Posted in News on March 5, 2003
BMI congratulates five young classical composers who are recent winners of major music prizes awarded by the prestigious American Academy of Arts and Letters. The membership of the Academy, which is comprised of some of America’s most prominent composers, artists, architects and writers, nominates candidates for these awards.

Kevin Puts is the first winner of the newly inaugurated Benjamin H. Danks Award, a $20,000 prize given to an “exceptional young composer or orchestral works.” Puts is a three-time winner of the BMI Student Composer Awards, including the 2000 William Schuman Prize, and the BMI Foundation’s Carlos Surinach Commission. Other honors include the Prix de Rome, a Guggenheim Fellowship, and a Charles Ives Award. He has served as the Young American Composer-in-Residence with the California Symphony and Composer-in-Residence with Young Concert Artists. Orchestral performances have come from the American Composers Orchestra, the Cincinnati Symphony, the Utah Symphony, the Boston Pops, the Atlanta Symphony and the Minnesota Orchestra, among others.

Steven Weigt and Trevor Weston were recipients of Goddard Lieberson Fellowships, a $15,000 prize endowed in 1978 by the CBS Foundation and given to “mid-career composers of exceptional gifts.” Weight, an Assistant Professor at Boston University, received his training at Brandeis University and the University of California Davis. Weston, an Assistant Professor at the College of Charleston, attended Tufts University and the University of California Berkeley.

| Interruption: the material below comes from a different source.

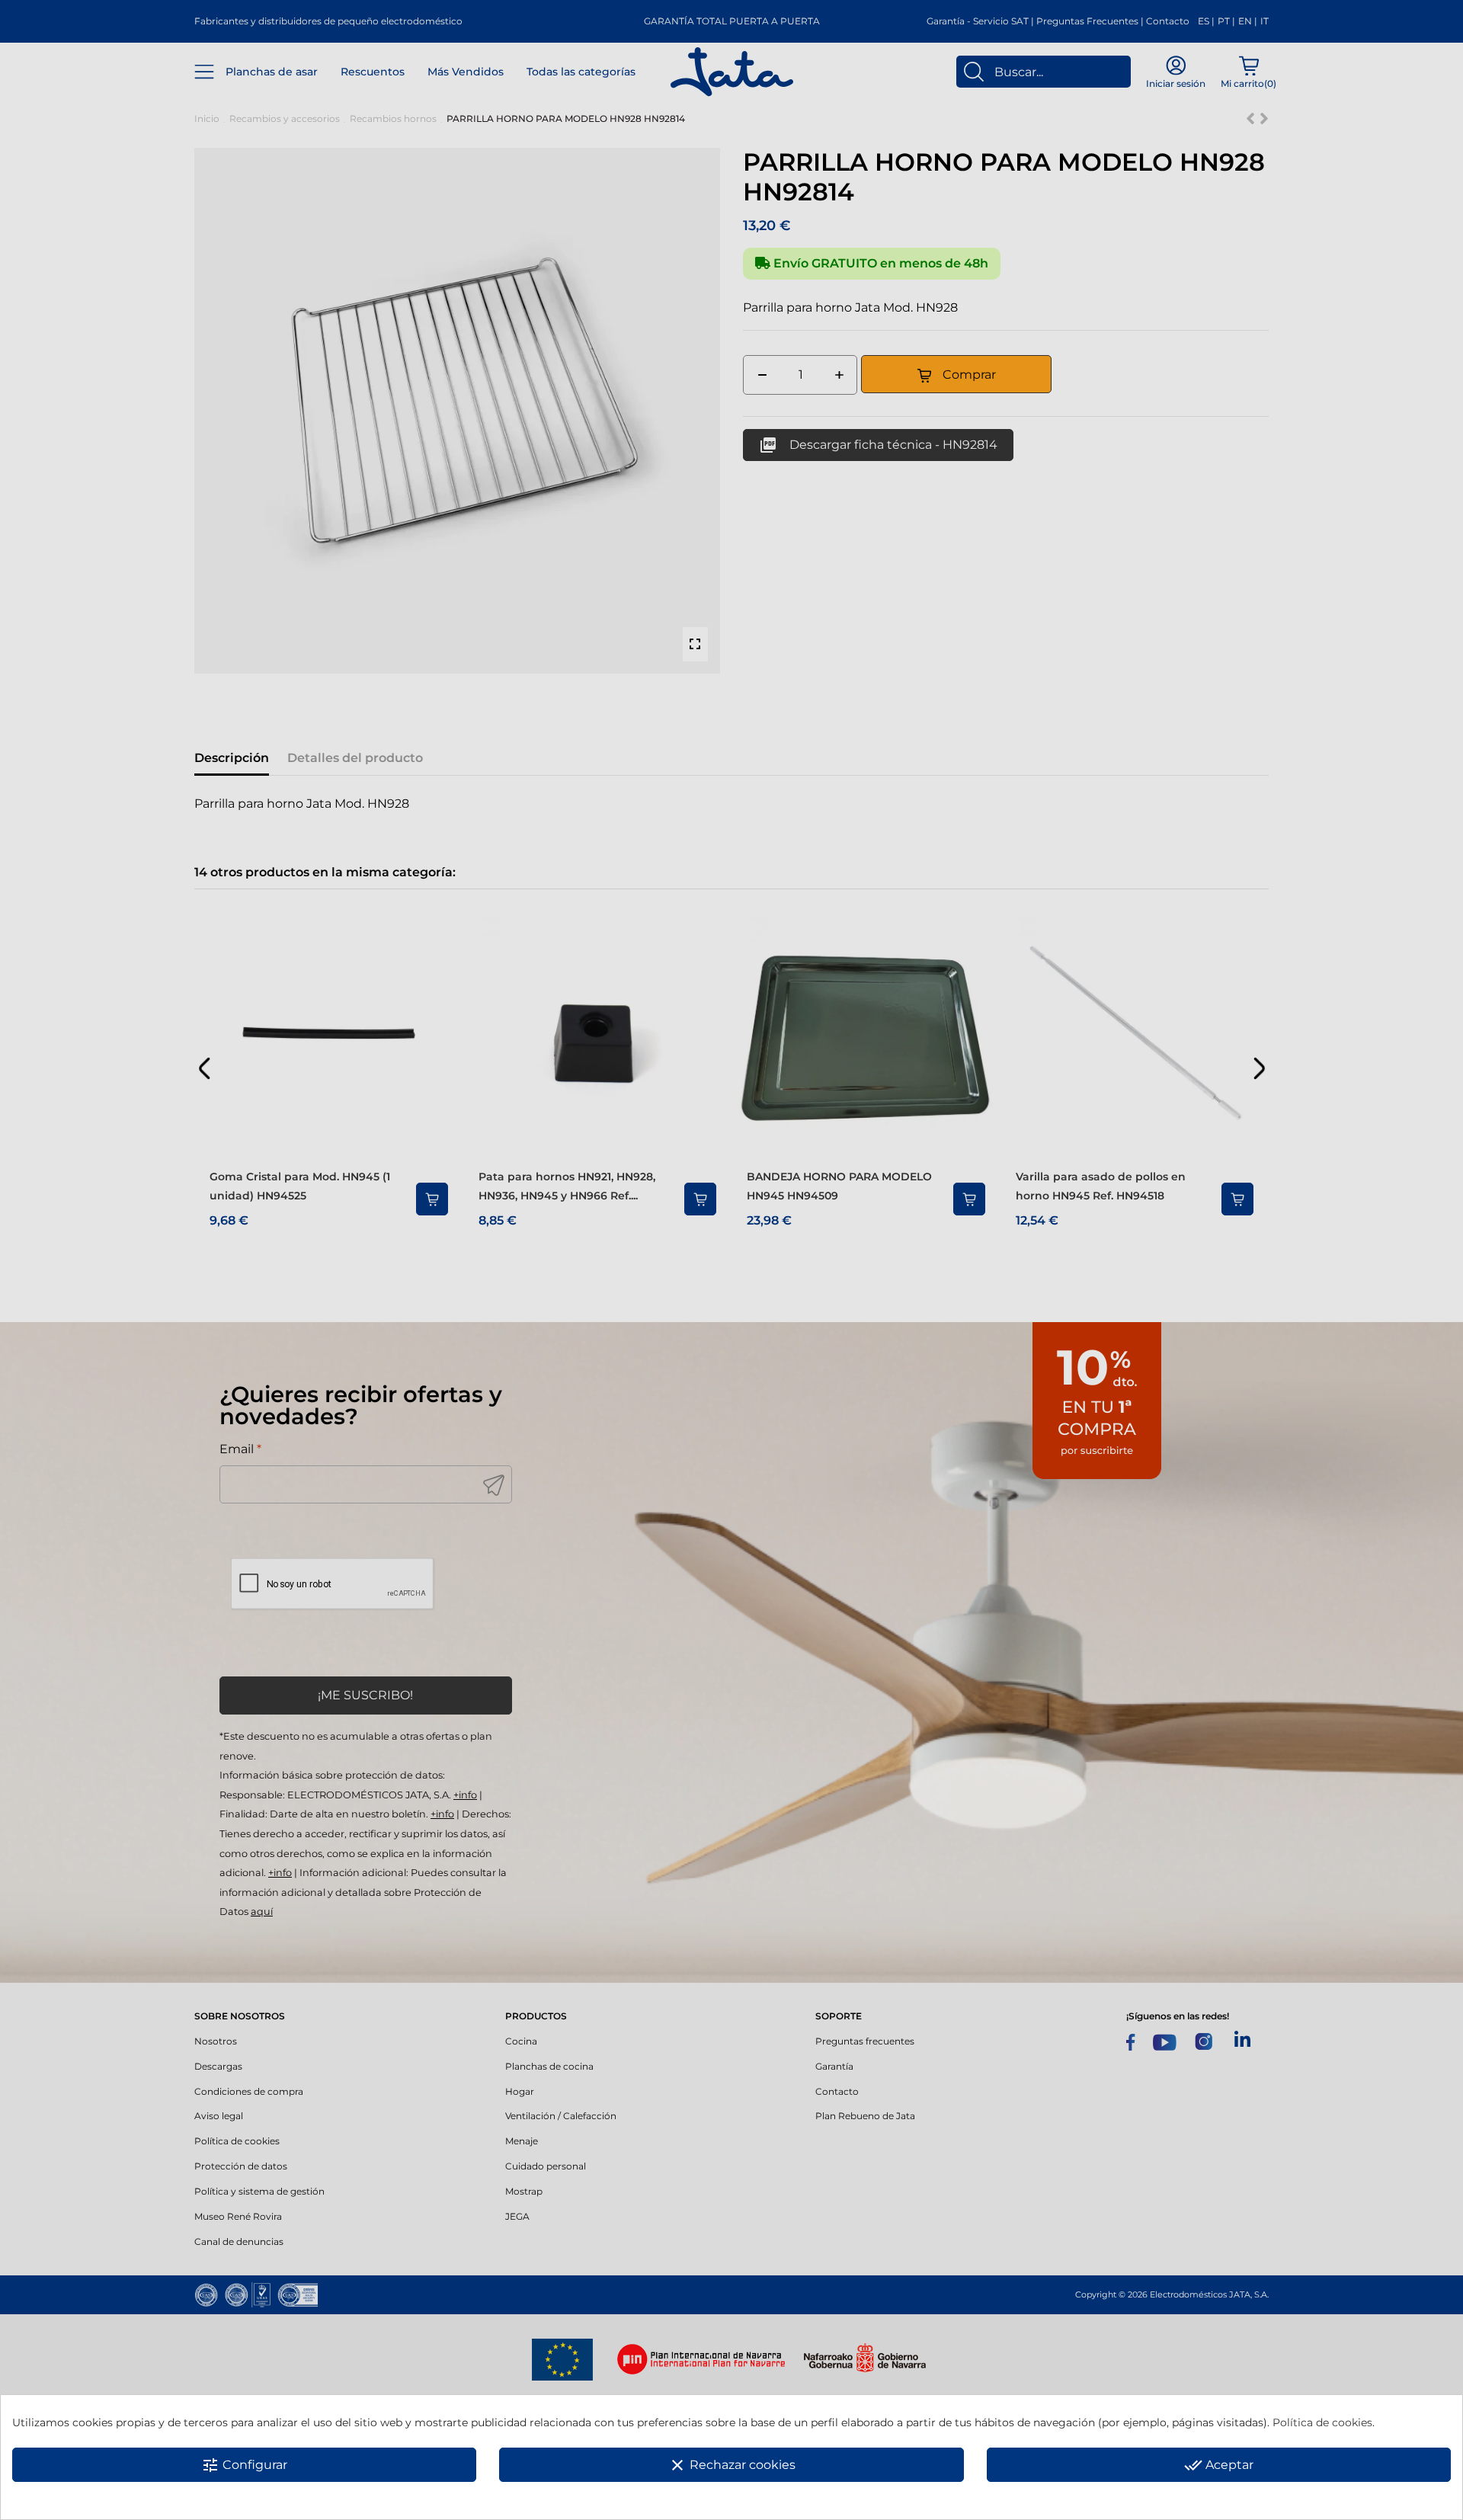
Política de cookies (1322, 2422)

Jorge Grossmann and David T. Little won Charles Ives Scholarships, which are funded in part by performance royalties paid by BMI to the Academy as heir to the Ives estate. These $7,500 scholarships are given to “composition students of great promise.” Grossmann is a DMA candidate at Boston University and is a graduate of Florida International University. Little, a two-time BMI Student Composer Award winner, attends the University of Michigan as a Master of Music student and holds and undergraduate degree from Susquehanna University.

BMI is proud to represent a majority of the 50 composer-members of the Department of Music at the American Academy of Arts and Letters.
The honor of election to the Academy is considered the highest formal recognition of artistic merit in the country.